If you or someone you know needs help:

  • Call the National Suicide Prevention Lifeline: 988
  • Text the Crisis Text Line from anywhere in the U.S. to reach a crisis counselor: 741741

When Sandy Jones' 26-year-old daughter started writing on the walls of her home in Hernando, Mississippi, last year and talking angrily to the television, Sandy said, she knew two things: Her daughter Sydney needed help, and Sandy didn't want her to be held in jail again to get it.

A year and a half earlier, during Sydney Jones' first psychotic episode, her mother filed paperwork to have her involuntarily committed, a legal process in which a judge can order someone to mental health treatment. After DeSoto County sheriff's deputies showed up at Sydney's home and explained that they were detaining her for a mental evaluation, Sydney panicked and ran inside. Following a struggle, deputies cuffed and shackled her and drove her to the county jail, where people going through the commitment process are usually held as they await mental health treatment elsewhere.

Over nine days in jail, Sydney Jones said, she believed her tattoos were portals for spiritual forces and felt like she had been abandoned by her family. In an interview, she said that the experience was so traumatic that she became anxious when she drove, afraid she could be arrested at any moment.

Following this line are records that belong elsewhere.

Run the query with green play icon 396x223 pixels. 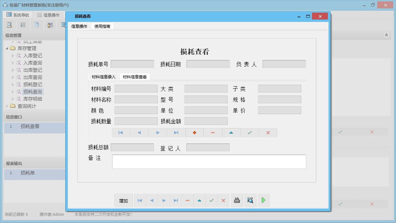pos(263,200)
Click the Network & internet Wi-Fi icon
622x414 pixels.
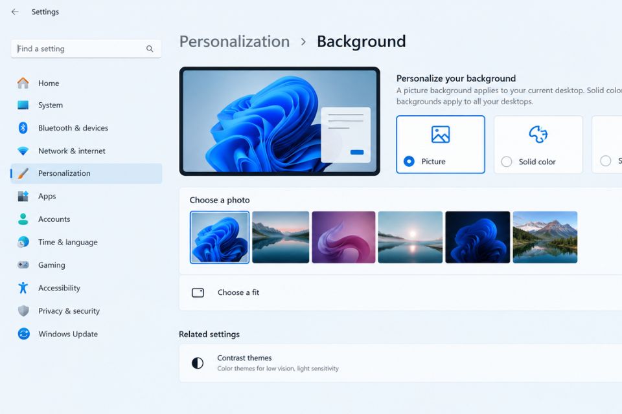tap(23, 151)

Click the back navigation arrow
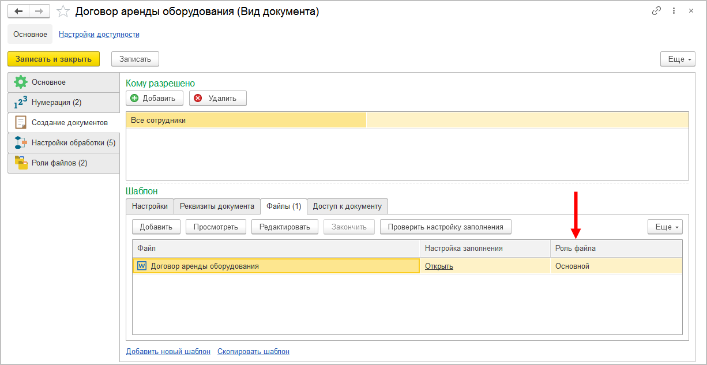[18, 11]
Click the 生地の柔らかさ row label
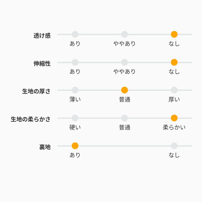Screen dimensions: 202x202 click(31, 119)
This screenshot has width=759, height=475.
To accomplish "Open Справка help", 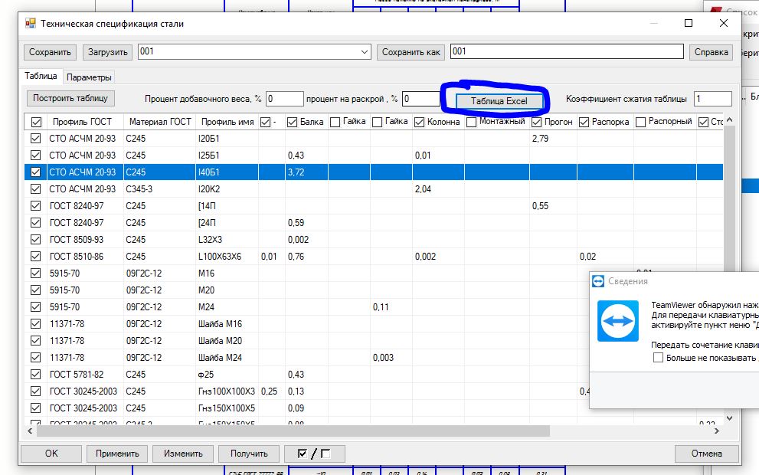I will click(x=711, y=52).
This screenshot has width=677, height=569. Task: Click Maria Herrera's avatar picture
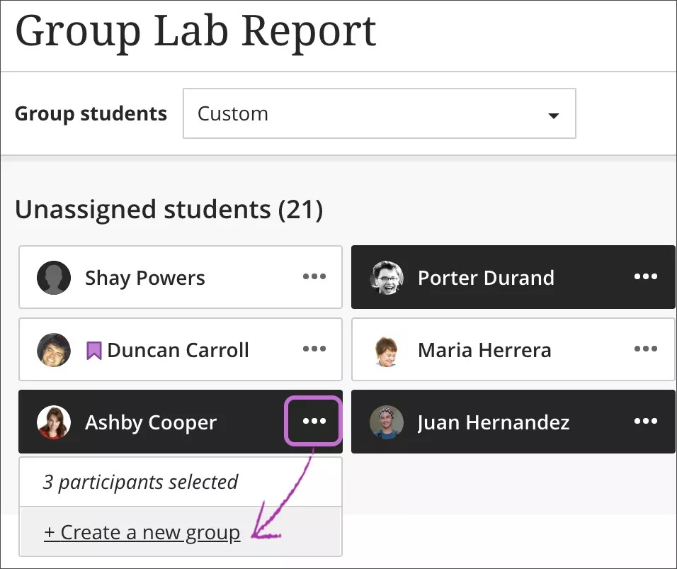coord(386,349)
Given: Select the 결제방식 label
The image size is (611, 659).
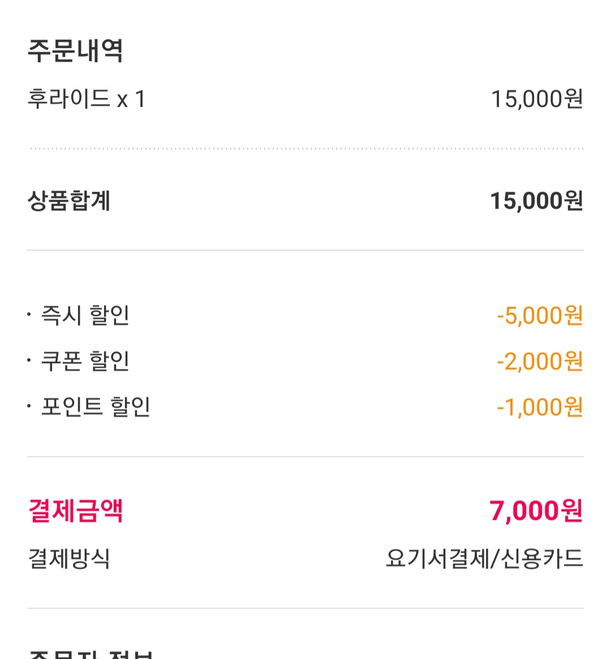Looking at the screenshot, I should pyautogui.click(x=69, y=559).
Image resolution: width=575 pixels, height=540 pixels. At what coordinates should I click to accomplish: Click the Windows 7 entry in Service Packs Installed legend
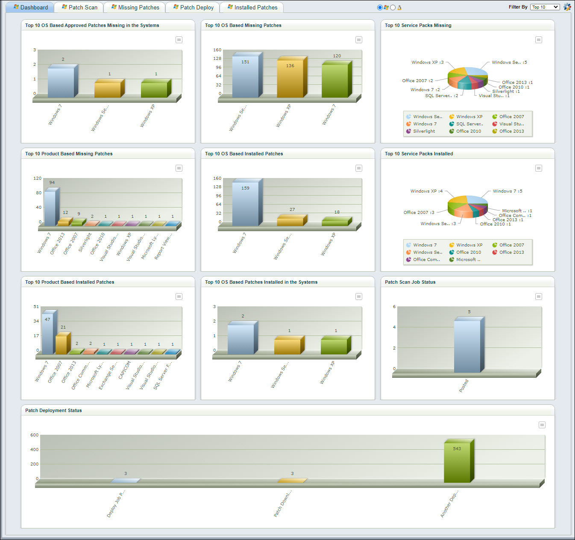(x=423, y=245)
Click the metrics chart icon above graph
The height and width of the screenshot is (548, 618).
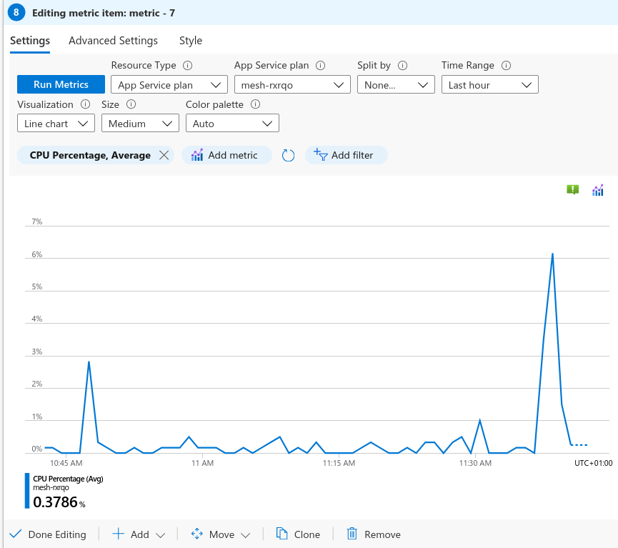pyautogui.click(x=598, y=190)
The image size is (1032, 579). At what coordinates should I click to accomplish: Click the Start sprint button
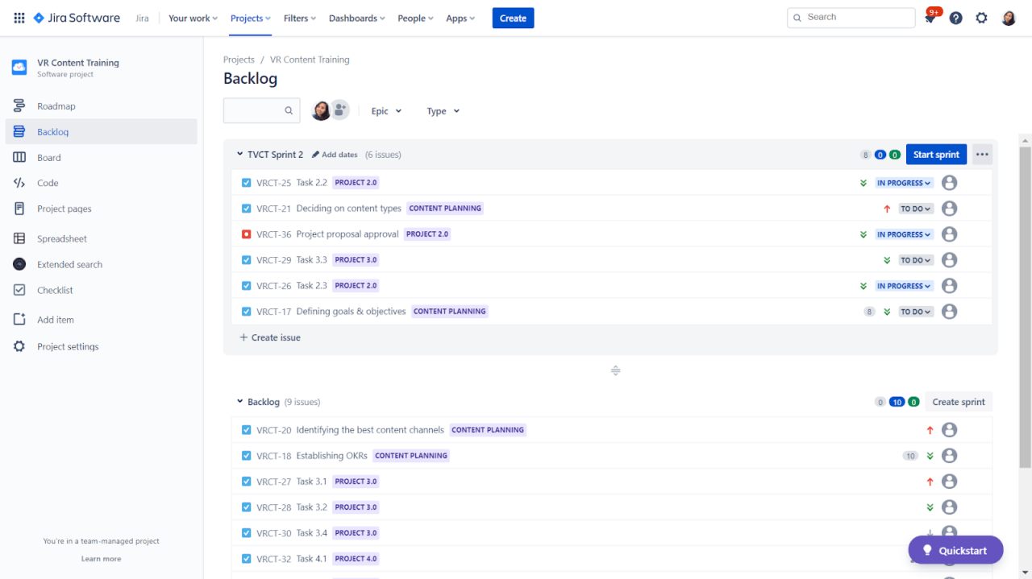[x=936, y=154]
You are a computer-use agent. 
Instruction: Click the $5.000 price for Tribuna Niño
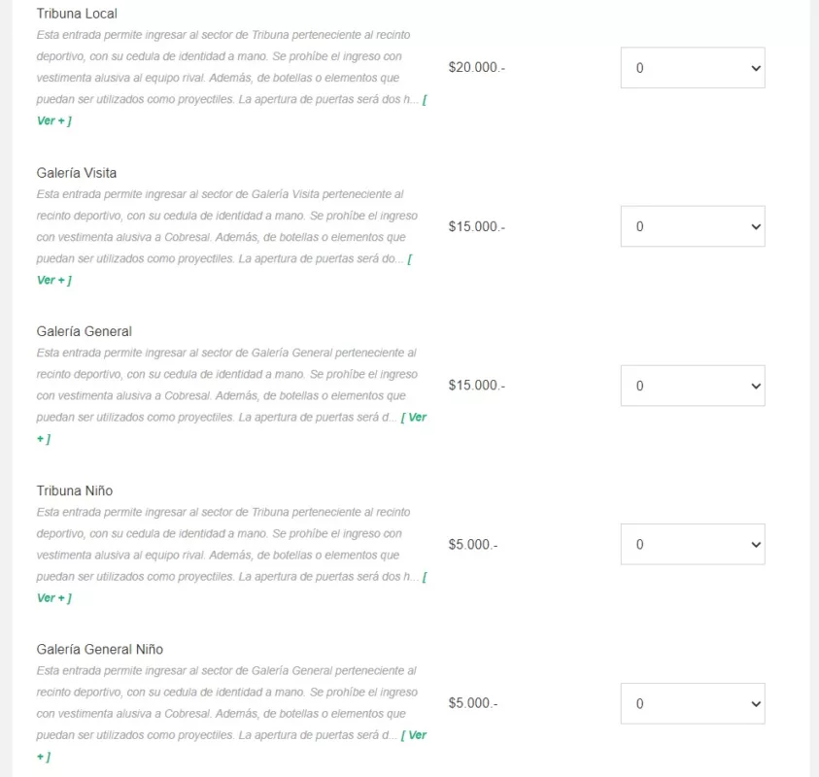472,544
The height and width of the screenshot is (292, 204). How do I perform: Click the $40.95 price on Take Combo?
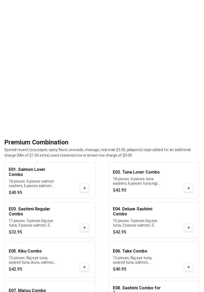click(x=119, y=269)
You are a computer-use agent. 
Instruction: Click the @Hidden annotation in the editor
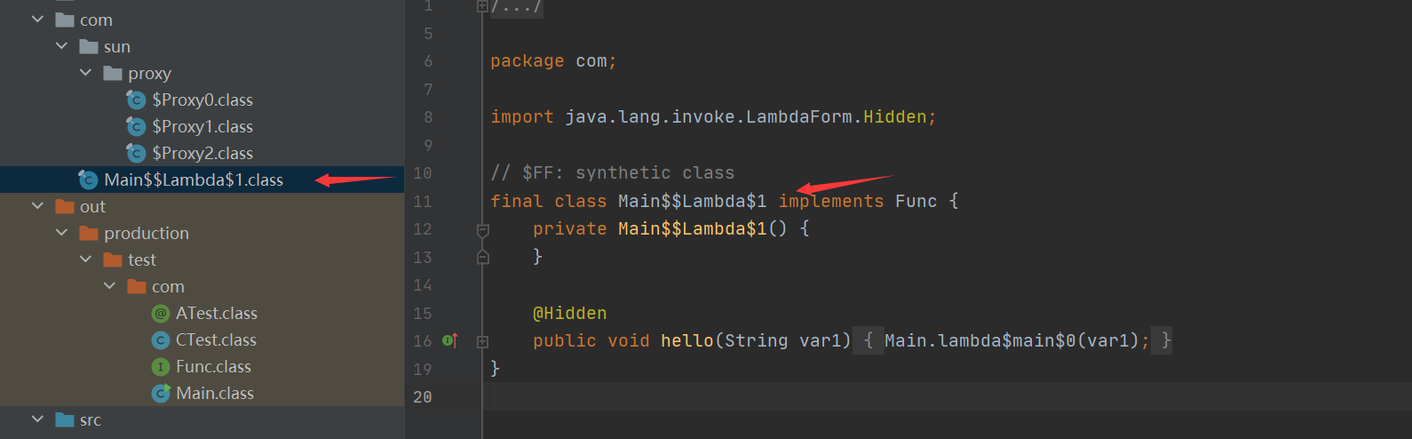pos(569,313)
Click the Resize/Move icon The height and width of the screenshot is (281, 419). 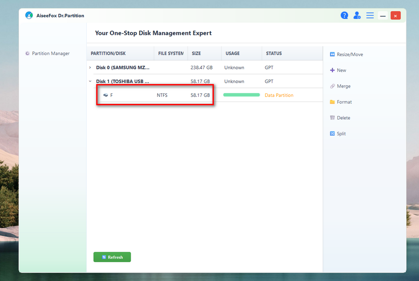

The second time Sydney Jones experienced delusions, in 2023, a family member contacted the local community mental health center for help. Police officers with mental health training came and called an ambulance to take Jones to Baptist Memorial Hospital-DeSoto, part of a large, religiously affiliated nonprofit hospital system. But because the hospital doesn't have a psychiatric unit, after a few days it sent her to the jail to wait for eventual treatment in a publicly funded facility. Like the first time, she hadn't been charged with a crime.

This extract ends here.